By Klaus Wille – Dec 1, 2011 11:10 PM GMT+0000
Switzerland’s government said it may consider additional measures including negative interest rates to aid the country’s central bank in its fight against the appreciation of the Swiss franc.
The government is willing to “examine the feasibility of supporting measures within the context of an overall consideration,” it said yesterday in response to a parliamentary inquiry by Green Party member Louis Schelbert. Part of the supporting measures would be the introduction of negative interest rates, it said.
The franc fell the most in almost a week against the euro today after publication of the government’s comments. Finance Minister Eveline Widmer-Schlumpf said in August that the government would support “any” measure deemed appropriate by the Swiss National Bank to counter gains in the franc. The central bank introduced a cap on the franc in September.
The currency traded at 1.23281 per euro as of 5:22 p.m. today in New York. The franc had earlier fallen as much as 0.7 percent, the most since Nov. 25, before erasing some losses.

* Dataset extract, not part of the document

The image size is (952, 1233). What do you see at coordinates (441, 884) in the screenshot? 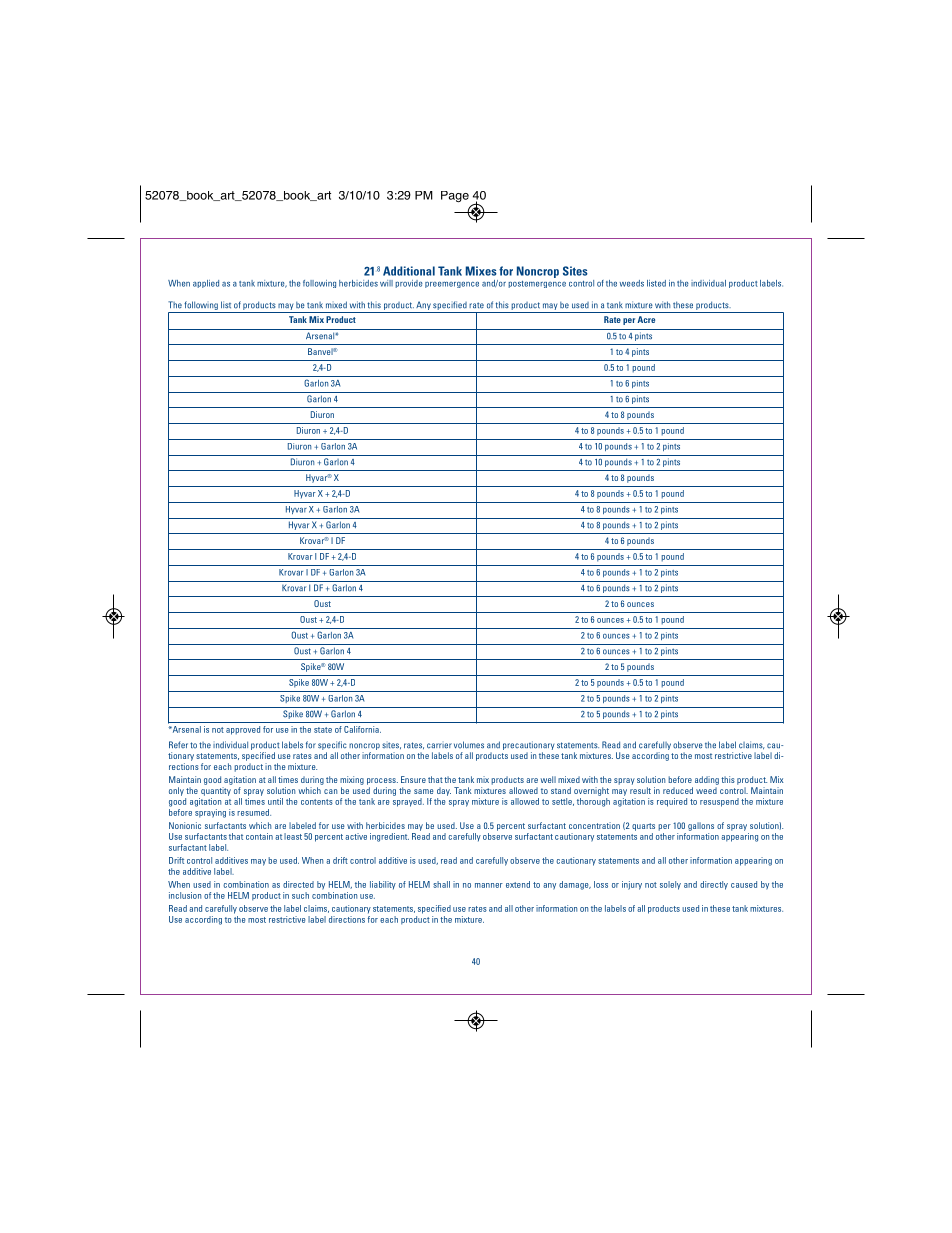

The most effective tools to fight excessive exchange rate fluctuations remain in the areas of foreign exchange and monetary policy that are the Swiss National Bank’s responsibility, the government said in its statement yesterday.
Widmer-Schlumpf told Reuters in an interview in October that “at the moment, capital controls and negative interest rates are not a topic but they are being examined. One needs to get ready for certain steps, hoping one will never have to take them,” she said.